Carbon group briefed on local economic scene
AMY ZUBEK/TIMES NEWS Directors of the Carbon Schuylkill Industrial Development Corporation meet with Dawn Ferrante, director of the Carbon County Economic Development department, front center. With Ferrante are, front, from left, Dan Rabayda, director; and Larry Marek, CSIDC president. Second row, Andy Snoha, director; Peter Radocha, vice president; and Dan Dopira, director.
Members of the Carbon Schuylkill Industrial Development Corporation learned recently about economic development in Carbon County.
During the group's quarterly meeting on Thursday, special guest speaker Dawn Ferrante, director of the Carbon County Economic Development office and executive director of the Carbon County Economic Development Corporation, spoke about the economic development in the county; the ways she hopes to improve entrepreneurship and industrial development; the current Packerton Yards Industrial Park project; and the consolidation of the economic development agencies within Carbon.
Ferrante said that she believes that to succeed in developing a strong economic development strategy, an organization needs ask certain questions, including is the project going to be cost effective, does it utilize existing assets, doe it support the goal for economic development and has it been successful so far?
She referenced Packerton Yards as the example for economic development because it is county-sponsored.

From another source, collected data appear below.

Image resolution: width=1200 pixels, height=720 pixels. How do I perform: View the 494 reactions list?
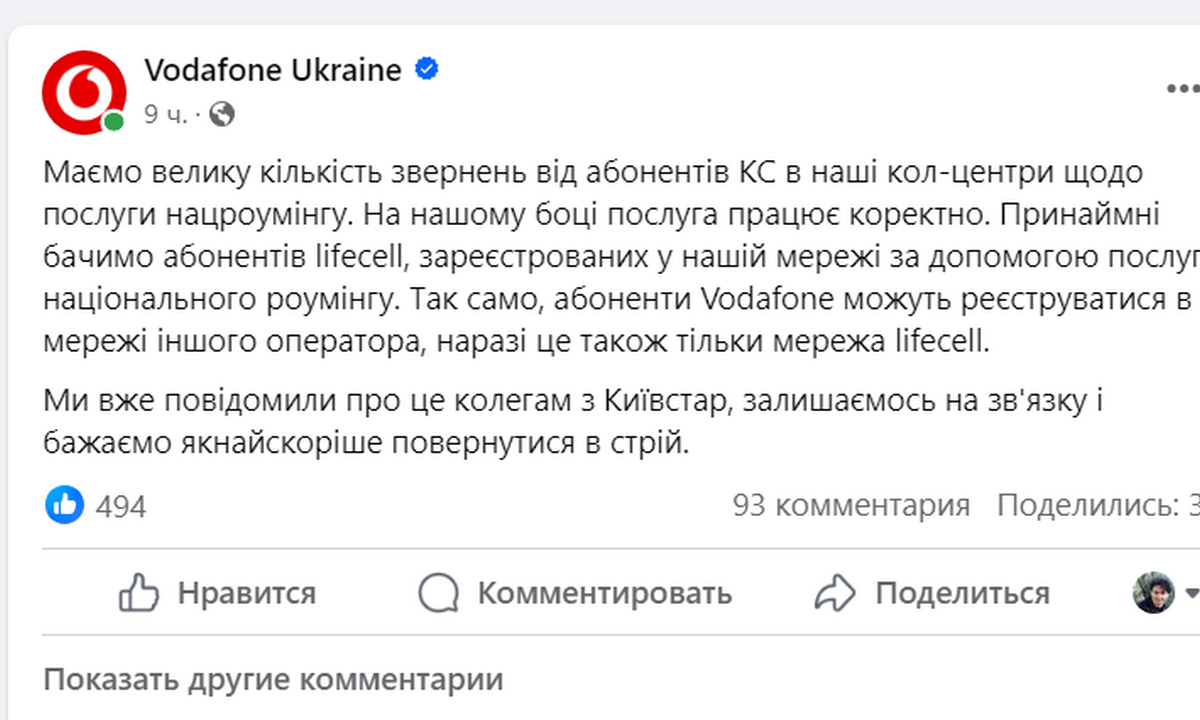(121, 506)
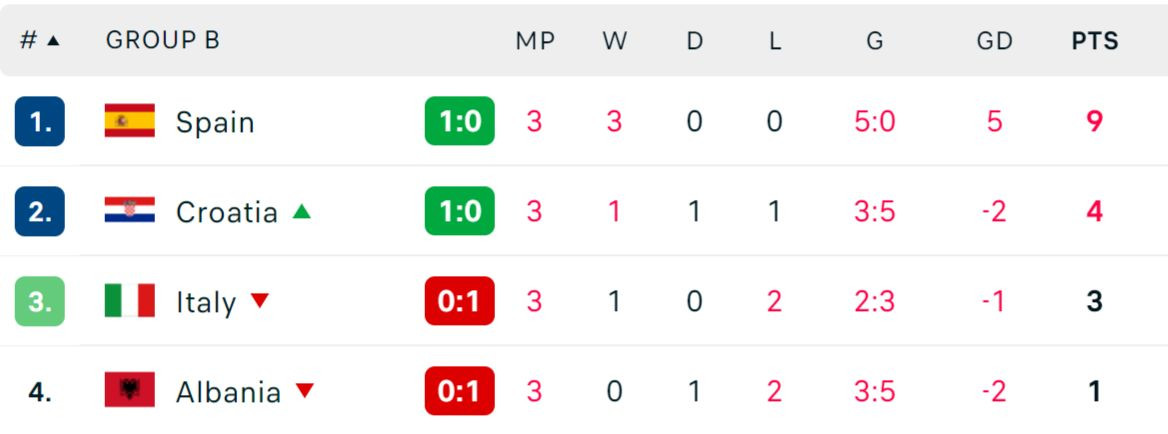Click Albania's red down-arrow indicator

(x=305, y=390)
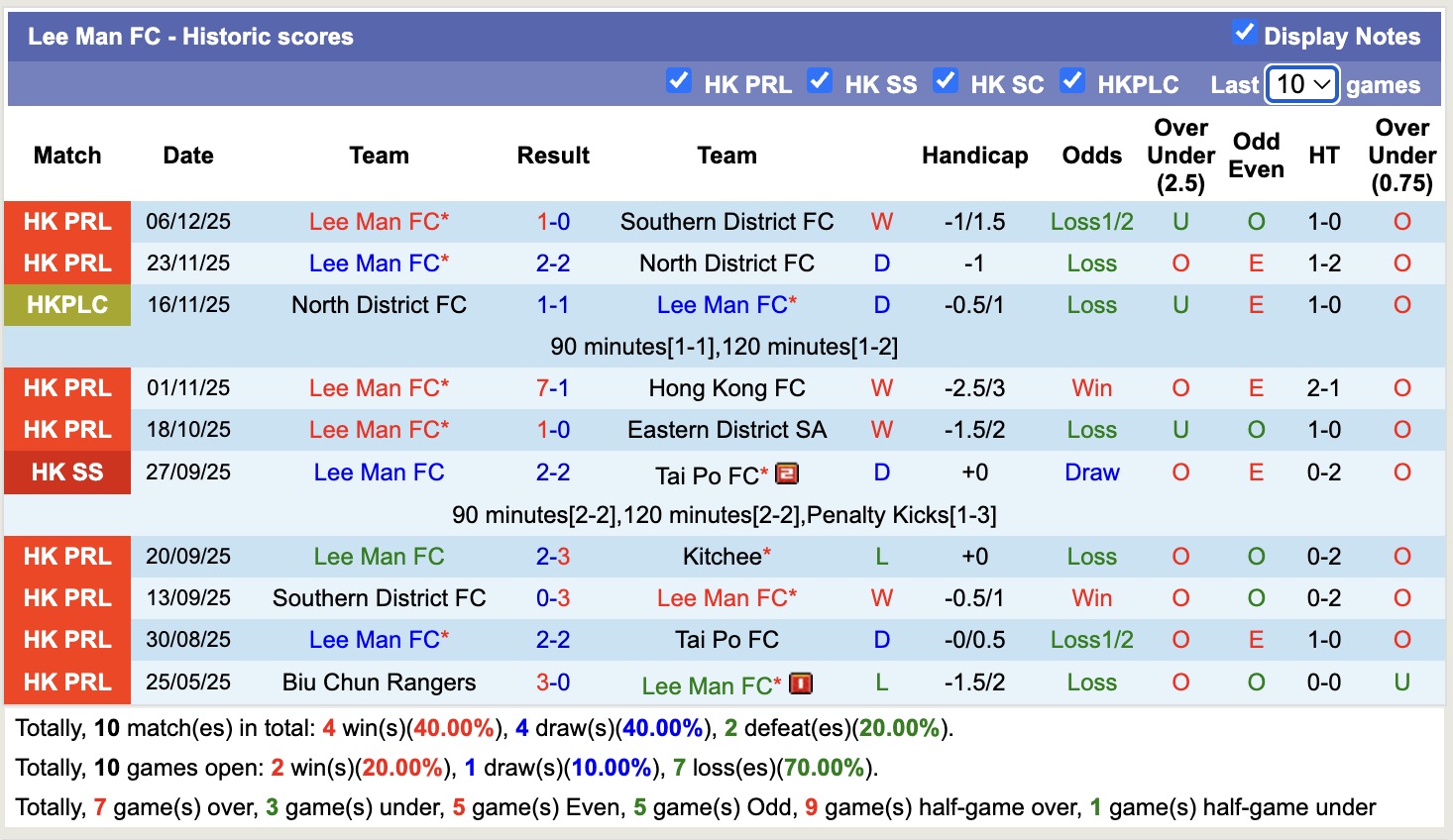Click the red card badge next to Lee Man FC's last match
1453x840 pixels.
(x=799, y=683)
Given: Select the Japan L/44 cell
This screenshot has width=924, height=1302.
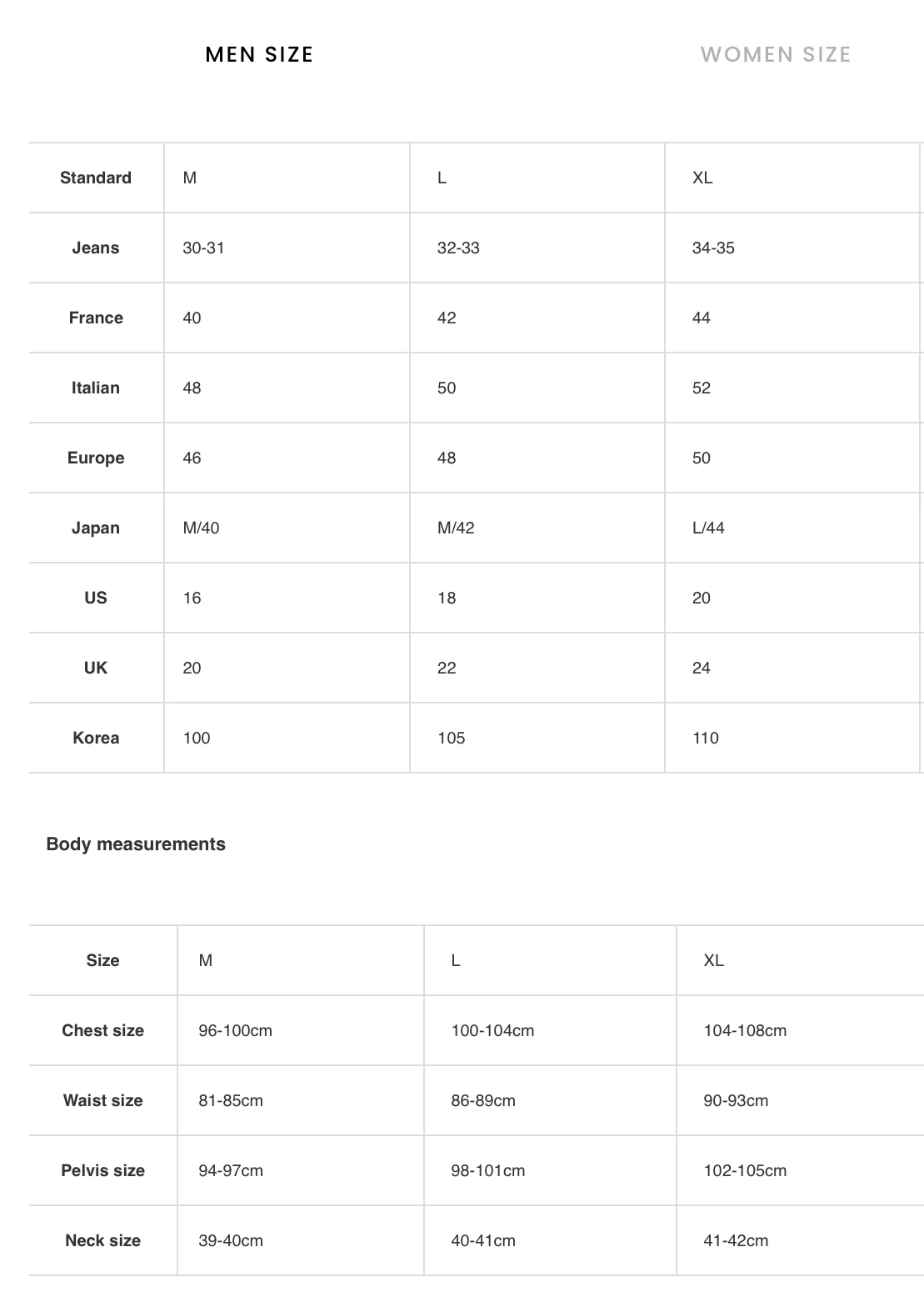Looking at the screenshot, I should coord(708,528).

Currently, the $5 million project is fully funded; has received permission to make the private railroad crossing public; and is waiting approval from area entities.
Ferrante said that there is the possibility of having not only industrial development on the 59-acre site, noting that a portion of the land located in Lehighton is zoned commercial. In that part, she said discussions have taken place about the potential of developing that land into conference space, a campus for an entrepreneurial coaching campus, exercise and recreation area, and more.
"The key is that you got to put your bet on a lot of numbers and more than one color," she said, noting that utilizing both commercial and industrial aspects would provide potential businesses with more opportunities at the site.
She added that bringing jobs into the area would help Carbon County's economy because it would keep residents employed within the county rather than being forced to commute to out of the area for employment.
Ferrante briefly spoke about a program she wants to institute in the county to help entrepreneurs build better strategies.
The program, called the Entrepreneurial League System, is currently operating in Louisiana and works to help entrepreneurs reach the next level through peer groups, one-on-one groups, and mentor groups.
In the three years that the program has been operational, 111 entrepreneurs helped create 284 new jobs; increased the sales revenue by 41 percent or $37 million; and generated $21 million for its region.
Ferrante is currently applying for a federal grant that would cover the cost of a study to determine the impact that this program would have on the county.
Ferrante also discussed a consolidation plan of economic development entities within the county.
She noted that DCED now requires that economic development needs to be reorganized as a non-government entity.
To complete this requirement while creating a strong economic development corporation by her Jan. 1, 2011 target date, she would like to create a partnership between the county and other area organizations, like the CSIDC.
Ferrante said that currently the Palmerton Area Communities' Endeavor and the Lehighton EDC have agreed to the consolidation.
"The concept is to create a board with people who want to be involved in economic development," she said.
The directors of the CSIDC discussed the option and asked if they could enter into a partnership rather than consolidating.
Ferrante said partnering is an option.
"We need to come at this in all directions and lay the groundwork for future development," she said. "There is no one-size-fits all approach to economic development. Rather, it is a long-term proposition that must be seen and supported that way."
The CSIDC is one of the oldest industrial groups in the state.
Since its inception in 1957, the group has started the Panther Valley Industrial Park in Lansford; helped bring industrial companies like Silberline Manufacturing Company, the Shoe Factory, Majestic Lamp (now known as Elk Lighting), Hill's Machine Shop, and Ametek into the region; began the Green Acres Industrial Park in the Hauto Valley of Nesquehoning; and worked with the Tamaqua Industrial Group to bring Bundy Tubing Company into Hometown.
The CSIDC then became a driving force financially to organizations who promote tourism and historical preservation in the area. It donated funds to the No. 9 Mine and Museum in Lansford and the Carbon-Schuylkill Auto Tour, and provided the money needed for matching grants to the Delaware and Lehigh Heritage Corridor.